C’est le dix mai mille neuf cent quatre-vingt-un mai 1981 au soixante-dix-neuf de la rue du Dôme à Boulogne Billancourt et il est presque sept heures du soir.
Adrienne Paquet s’apprête à nourrir son chat. Elle emplit une soucoupe de boulettes rougeâtres et collantes qu’elle dispose sur le rebord de la fenêtre. Elle habite avec son chat Alphonse (c‘est le nom du grand père d’Adrienne mort aux champs d’honneur près de Noyon) un deux-pièces au rez-de-chaussée. Le chat bondit sur le bord de la fenêtre et se frotte au garde-corps l’échine parcourue d’un frisson avide. On entend les premières notes d’un générique d’un feuilleton télévisé…. Ta ta tata tata Daaaaallaaaas.
Au premier étage, Claus et Madeleine Brauer marchent à petits pas de la chambre vers le salon. Ils sont très vieux et ont dormi une bonne partie de l’après-midi ; Madeleine a la peau si parcheminée, si fine et si blanche que ses arcades sourcilières dessinent un masque mortuaire blafard autour de ses yeux noirs. Claus, grand et maigre, continue son chemin vers la cuisine en traînant les pieds (ses pantoufles de cuir fauve se sont distendues avec le temps) et dit d’une ton très doux : Madeleine, voudras-tu du thé ? Madeleine s’est assise dans un fauteuil énorme de relaxation de marque Stressless (qui jure un peu avec le salon Louis seize), feuillette le programme Télé 7jours et ne répond pas. Un silence hostile s’installe entre le salon et le cuisine. Madeleine a voté Giscard et Claus Mitterrand.
Sur le même palier, Philippe Castellane fume une cigarette accoudé à la fenêtre. Il porte un kimono court (un yukata) de coton aux motifs indigo et sourit d’aise.
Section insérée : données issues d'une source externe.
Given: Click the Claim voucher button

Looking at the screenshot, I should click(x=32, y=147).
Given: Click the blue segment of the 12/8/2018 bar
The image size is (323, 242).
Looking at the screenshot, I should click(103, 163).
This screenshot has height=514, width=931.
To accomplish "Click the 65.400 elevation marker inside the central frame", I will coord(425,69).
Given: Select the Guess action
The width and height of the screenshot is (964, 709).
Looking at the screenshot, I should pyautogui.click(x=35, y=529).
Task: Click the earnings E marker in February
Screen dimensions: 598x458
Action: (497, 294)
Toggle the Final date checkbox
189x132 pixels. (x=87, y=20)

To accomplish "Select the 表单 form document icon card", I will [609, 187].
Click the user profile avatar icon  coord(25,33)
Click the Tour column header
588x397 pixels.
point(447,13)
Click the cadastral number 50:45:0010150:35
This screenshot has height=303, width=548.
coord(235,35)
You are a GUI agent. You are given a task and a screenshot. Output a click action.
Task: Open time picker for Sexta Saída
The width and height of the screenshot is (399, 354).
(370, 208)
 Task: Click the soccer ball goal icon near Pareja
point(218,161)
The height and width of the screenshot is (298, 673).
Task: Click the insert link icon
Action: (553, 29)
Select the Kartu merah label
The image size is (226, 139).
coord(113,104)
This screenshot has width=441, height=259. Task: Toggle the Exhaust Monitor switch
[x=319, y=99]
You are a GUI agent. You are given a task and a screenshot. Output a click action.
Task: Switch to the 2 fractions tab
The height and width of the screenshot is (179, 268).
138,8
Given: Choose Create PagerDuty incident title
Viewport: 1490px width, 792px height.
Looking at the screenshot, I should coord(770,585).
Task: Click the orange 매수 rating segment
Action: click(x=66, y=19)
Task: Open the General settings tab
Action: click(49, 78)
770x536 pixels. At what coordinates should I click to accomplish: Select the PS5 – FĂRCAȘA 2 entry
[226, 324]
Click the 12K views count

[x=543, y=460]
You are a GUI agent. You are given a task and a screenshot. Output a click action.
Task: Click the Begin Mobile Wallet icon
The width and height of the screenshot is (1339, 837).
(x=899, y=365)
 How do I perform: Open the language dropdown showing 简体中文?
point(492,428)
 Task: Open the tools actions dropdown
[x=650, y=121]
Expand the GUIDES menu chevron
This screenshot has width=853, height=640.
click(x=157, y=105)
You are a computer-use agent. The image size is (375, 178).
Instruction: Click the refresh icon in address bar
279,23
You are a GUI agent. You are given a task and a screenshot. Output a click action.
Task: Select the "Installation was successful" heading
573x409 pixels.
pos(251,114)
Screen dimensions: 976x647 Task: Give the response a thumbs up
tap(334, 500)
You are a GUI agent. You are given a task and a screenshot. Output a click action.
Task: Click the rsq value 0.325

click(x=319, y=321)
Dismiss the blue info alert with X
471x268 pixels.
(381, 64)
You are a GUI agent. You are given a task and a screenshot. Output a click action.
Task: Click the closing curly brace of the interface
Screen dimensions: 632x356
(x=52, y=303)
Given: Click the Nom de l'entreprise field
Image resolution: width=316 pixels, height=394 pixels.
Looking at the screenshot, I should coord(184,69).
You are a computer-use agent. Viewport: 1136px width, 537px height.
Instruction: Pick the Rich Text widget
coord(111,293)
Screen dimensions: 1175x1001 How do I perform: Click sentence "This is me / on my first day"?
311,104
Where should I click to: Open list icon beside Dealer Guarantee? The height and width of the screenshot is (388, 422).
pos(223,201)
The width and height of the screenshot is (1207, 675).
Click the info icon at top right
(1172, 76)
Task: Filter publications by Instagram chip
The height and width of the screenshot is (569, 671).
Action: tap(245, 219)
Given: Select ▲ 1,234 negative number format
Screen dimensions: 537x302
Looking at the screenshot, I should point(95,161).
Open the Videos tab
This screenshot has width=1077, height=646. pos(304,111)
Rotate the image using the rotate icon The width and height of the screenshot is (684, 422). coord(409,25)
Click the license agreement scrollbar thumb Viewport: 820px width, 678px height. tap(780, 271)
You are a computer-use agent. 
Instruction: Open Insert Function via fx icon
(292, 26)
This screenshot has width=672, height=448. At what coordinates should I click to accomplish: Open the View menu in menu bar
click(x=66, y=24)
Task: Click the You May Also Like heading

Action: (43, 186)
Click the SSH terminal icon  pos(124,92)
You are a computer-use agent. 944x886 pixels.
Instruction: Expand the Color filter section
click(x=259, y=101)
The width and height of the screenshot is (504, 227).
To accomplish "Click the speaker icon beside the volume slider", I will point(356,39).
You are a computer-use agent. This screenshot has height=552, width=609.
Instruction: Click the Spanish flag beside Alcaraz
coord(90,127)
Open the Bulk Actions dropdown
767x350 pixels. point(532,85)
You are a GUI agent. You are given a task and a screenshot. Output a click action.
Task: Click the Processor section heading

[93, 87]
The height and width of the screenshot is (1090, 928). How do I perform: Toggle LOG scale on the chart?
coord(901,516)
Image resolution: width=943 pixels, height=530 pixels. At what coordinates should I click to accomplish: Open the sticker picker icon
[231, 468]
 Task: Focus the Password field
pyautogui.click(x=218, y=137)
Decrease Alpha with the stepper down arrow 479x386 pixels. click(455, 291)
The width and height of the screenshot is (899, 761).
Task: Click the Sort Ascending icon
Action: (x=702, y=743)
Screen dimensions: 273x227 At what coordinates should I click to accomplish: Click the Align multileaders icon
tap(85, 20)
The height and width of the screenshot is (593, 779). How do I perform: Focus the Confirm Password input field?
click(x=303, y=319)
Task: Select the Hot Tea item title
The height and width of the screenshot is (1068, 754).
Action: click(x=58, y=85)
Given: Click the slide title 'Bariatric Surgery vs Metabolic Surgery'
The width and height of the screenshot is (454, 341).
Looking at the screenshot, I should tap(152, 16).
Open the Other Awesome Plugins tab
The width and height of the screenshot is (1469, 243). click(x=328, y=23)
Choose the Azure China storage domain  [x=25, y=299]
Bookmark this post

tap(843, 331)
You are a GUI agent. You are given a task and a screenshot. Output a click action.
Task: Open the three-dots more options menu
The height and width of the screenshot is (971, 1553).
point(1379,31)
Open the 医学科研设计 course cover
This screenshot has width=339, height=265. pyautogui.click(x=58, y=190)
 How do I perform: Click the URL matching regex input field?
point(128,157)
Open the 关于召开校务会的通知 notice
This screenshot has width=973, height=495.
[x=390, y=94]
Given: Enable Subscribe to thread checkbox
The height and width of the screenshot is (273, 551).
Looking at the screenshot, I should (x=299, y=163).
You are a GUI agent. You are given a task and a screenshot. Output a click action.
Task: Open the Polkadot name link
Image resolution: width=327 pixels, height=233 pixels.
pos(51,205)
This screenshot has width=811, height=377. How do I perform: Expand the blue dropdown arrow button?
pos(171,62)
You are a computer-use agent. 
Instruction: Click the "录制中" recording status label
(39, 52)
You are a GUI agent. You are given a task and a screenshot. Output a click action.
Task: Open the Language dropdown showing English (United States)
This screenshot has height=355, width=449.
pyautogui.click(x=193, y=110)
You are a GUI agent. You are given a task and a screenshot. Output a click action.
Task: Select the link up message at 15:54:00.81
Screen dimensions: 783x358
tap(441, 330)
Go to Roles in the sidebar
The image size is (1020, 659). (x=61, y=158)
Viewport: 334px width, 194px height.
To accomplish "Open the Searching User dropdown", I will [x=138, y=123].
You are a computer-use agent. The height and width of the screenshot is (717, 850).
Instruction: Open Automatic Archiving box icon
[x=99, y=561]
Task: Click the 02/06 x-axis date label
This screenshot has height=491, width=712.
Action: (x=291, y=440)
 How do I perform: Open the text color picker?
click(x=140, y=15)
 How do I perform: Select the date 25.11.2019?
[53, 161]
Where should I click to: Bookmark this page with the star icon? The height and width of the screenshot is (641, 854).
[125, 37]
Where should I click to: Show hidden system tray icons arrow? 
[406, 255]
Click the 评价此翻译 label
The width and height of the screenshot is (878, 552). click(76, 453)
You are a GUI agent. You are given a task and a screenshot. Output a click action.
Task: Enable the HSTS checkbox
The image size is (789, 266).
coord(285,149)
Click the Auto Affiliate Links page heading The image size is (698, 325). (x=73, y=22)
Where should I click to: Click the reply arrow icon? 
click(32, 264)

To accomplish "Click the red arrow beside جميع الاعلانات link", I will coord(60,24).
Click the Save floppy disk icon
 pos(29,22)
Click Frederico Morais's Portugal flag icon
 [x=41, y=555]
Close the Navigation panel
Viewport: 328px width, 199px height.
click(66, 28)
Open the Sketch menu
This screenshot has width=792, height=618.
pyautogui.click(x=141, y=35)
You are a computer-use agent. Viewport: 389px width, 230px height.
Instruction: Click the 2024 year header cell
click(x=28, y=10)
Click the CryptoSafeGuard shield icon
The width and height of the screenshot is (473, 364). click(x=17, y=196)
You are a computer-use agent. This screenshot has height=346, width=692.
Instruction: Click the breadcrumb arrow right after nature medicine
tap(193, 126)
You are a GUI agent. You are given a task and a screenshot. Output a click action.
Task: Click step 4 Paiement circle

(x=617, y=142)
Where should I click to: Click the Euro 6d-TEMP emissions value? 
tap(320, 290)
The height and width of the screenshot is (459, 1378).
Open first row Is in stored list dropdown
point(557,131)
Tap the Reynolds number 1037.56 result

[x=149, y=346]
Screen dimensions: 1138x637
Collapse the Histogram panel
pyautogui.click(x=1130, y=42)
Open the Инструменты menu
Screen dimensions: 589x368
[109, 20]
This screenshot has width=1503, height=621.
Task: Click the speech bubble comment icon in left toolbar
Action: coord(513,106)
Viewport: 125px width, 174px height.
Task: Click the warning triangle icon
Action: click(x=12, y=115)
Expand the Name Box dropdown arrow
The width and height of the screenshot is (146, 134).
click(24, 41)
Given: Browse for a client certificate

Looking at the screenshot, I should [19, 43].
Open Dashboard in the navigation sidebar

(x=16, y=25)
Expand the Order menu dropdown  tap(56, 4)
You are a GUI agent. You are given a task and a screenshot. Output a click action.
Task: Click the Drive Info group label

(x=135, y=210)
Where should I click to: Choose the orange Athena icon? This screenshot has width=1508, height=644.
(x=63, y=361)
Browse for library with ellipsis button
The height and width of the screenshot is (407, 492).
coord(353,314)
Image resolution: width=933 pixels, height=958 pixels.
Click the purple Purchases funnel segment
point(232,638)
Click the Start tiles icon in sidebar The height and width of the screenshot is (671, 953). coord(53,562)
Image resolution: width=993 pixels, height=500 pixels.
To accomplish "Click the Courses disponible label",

Dans la chambre, un jeune homme très beau et aux cheveux bouclés lit couché nu dans le lit défait, le dernier polar de Manchette La Position du tireur couché trouvé sur la table de chevet ; c’est Vincent, rencontré en début d’après-midi au jardin des tuileries ; ni l’un ni l’autre n’ont encore entendu parler encore de LA maladie.
Au second, Pierre et Anita Toledano et leurs enfants viennent à peine de rentrer du tennis et jettent sans ménagement leurs sacs de sport Dunlop dans l’entrée. Ils portent encore leur tenue de sport, blanc et bleu ciel, maculé de terre battue aux poches et aux chaussettes. Pierre ouvre une bouteille de bière blonde puis s’affale dans le canapé du salon après avoir allumer la télé sur Antenne 2 où Jean Pierre Elkabach (Taisez-vous, Elkabach ! ) annonce le déroulement de la soirée électorale . Dans la cuisine, les enfants Stéphane et Julie se chamaillent pour savoir qui sera le premier à déboucher la bouteille de Coca (ils n’ont le droit de boire du coca que le dimanche, Pierre Toledano est dentiste). Anita ouvre la fenêtre car la poubelle sent un peu. Elle aimerait se doucher et se demande comment s’habiller pour aller voir les résultats du second tour chez les Castellane, un couple d’amis qui habitent à deux pas, rue Corneille. Le temps a été frais et instable toute la journée et elle n’a rien à se mettre. Un pantalon à pince et un polo Lacoste rose ? Les criailleries des enfants (Julie a des stridences énervantes parfois) interrompent ses pensées. Elle lance, agacée : « arrêtez de vous disputez tout de suite, sinon j’en prends un pour taper sur l’autre ».
De l’autre côté de la cage d’escalier, Danielle Merle tourne comme une lionne en cage dans sa cuisine. Le poste de radio est allumé et elle actionne fébrilement la molette à droite puis à gauche à la recherche d’une station qui ne crachote pas. Elle a passé une bonne partie de la journée au bureau de vote de l’Ecole maternelle Ferdinand Buisson comme assesseure et elle a l’intuition que quelque chose est en train de se passer. Le président du bureau, ce vieux réac’ de Gérard Bonnay, l’adjoint au maire RPR, n’en menait pas large vers dix-huit heures (a-t-il reçu des premières estimations des RG ?). C’est bon signe. Danielle s’est dépêchée de rentrer. Elle a ouvert une bouteille de blanc sec pour se calmer. Elle aimerait que Mainard l’appelle mais il se trouve déjà rue de Solferino et est sûrement très occupé. Appelle, bon sang, si la gauche passe, alors tout, absolument tout, va changer.